Chemist Katherine Mirica Receives Inaugural Dartmouth Rising Star Innovator Award

Katherine Mirica, associate professor of chemistry, was chosen to receive the inaugural Dartmouth Rising Star Innovator Award. The award, which was bestowed by the Dartmouth Office of Entrepreneurship and Technology Transfer on April 8, honors outstanding early-career faculty who are pursuing research, innovation, and entrepreneurial thinking at Dartmouth.

"I'm very honored and grateful to be recognized in this way," says Mirica. "It really validates the efforts of my students and what we've accomplished so far."

Mirica was chosen in recognition of her work developing materials and devices with potential applications in environmental stewardship, healthcare, and microelectronics.

"The research Mirica is leading at Dartmouth is innovative and ripe for technology commercialization," says Eric Fossum, vice provost for entrepreneurship and technology transfer. "She is the embodiment of a 'rising star' innovator."

"Katherine's remarkable ability to turn fundamental chemistry into innovative applications aimed at real-world problems in healthcare, environmental monitoring, and other current challenges make her a powerhouse in the field," says professor Jane Lipson, associate dean for the sciences. "She is a wonderful inaugural choice for this award."

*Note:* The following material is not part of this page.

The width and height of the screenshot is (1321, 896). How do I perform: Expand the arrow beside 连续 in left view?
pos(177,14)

Mirica's group develops unique substances or "materials" by combining metallic and organic molecules. To the naked eye, these materials look like black dust, which can be used to coat membranes or fabric. At the molecular level they contain pores that enable them to sense, filter, and detoxify other substances, such as toxic gases.

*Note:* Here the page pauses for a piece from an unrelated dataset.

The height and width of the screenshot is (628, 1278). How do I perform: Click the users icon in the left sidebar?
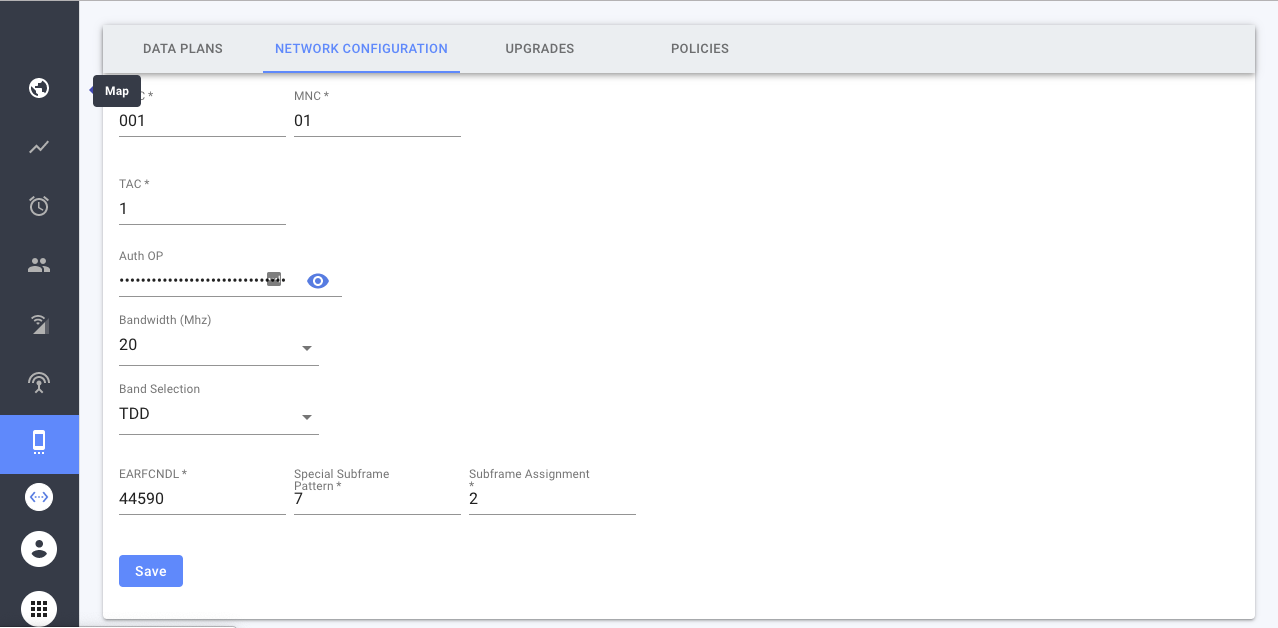(x=38, y=264)
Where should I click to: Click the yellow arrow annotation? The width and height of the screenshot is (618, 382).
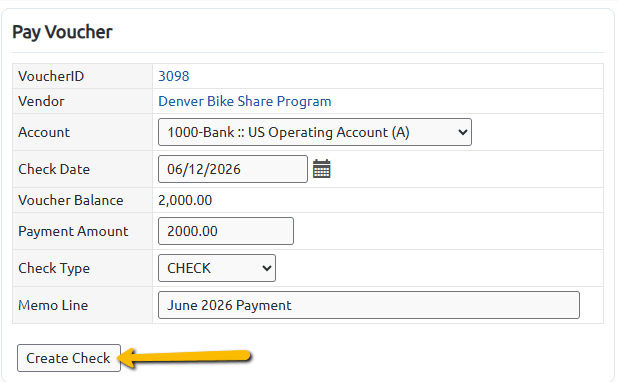(184, 357)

"We think that these materials could work as smart membranes for ensuring access to clean air in areas that are highly polluted, by alerting people that they're being exposed to pollution and providing a filtration function," says Mirica. "It could be used as a wearable device, such as a mask, or it could be a filter that's installed in the home to purify indoor air."

To create the materials, Mirica's team selects molecular building blocks and reaction conditions that enable self-assembly.

"You can kind of think of them as Legos or Tinker Toys where we put in the building blocks that are necessary for their assembly into the reaction flask and then the material has the opportunity to build itself," says Mirica.

Mirica joined the Department of Chemistry in July 2015. Before that, she earned her PhD from Harvard University and worked as an NIH postdoctoral fellow at the Massachusetts Institute of Technology.

"I've been interested in the potential commercialization of technologies ever since my PhD," says Mirica. "I trained in very interdisciplinary environments, both during my time at Harvard and at MIT, and both my PhD advisor and my postdoc advisor have started companies and are basically serial entrepreneurs. I definitely see myself as following their footsteps and developing technologies that could have applied and practical potential."

So far, Mirica's research at Dartmouth has produced 11 Dartmouth invention disclosures, 12 U.S. patent filings, and five issued patents. She's currently working with her graduate students and postdocs to develop a startup company.

"With the PhD Innovation Program, I'm working with the students who are co-inventors of those patents to carefully think through various aspects of commercialization," says Mirica. "I hope that within the next year, we might be forming a startup company."

The team also continues to develop new materials with different properties and to explore other potential applications in environmental remediation and beyond.

"We are really excited about the broad potential of the materials that we're developing in environmental remediation," says Mirica. "We have worked quite a bit in toxic gas detection related to air quality monitoring, but recently we discovered that these materials may also be applicable to water filtration and remediation."

Exploration is also underway to use the materials as catalysts for carbon dioxide reduction. "This could have important implications for the carbon neutral economy, and we're also exploring these materials' potential for energy storage applications," Mirica says. 

Among her many additional honors, Mirica received Dartmouth's 2021 Karen E. Wetterhahn Memorial Award for Distinguished Creative or Scholarly Achievement and the 2020 Camille Dreyfus Teacher-Scholar Award, which supports the research and teaching careers of talented young faculty in the chemical sciences.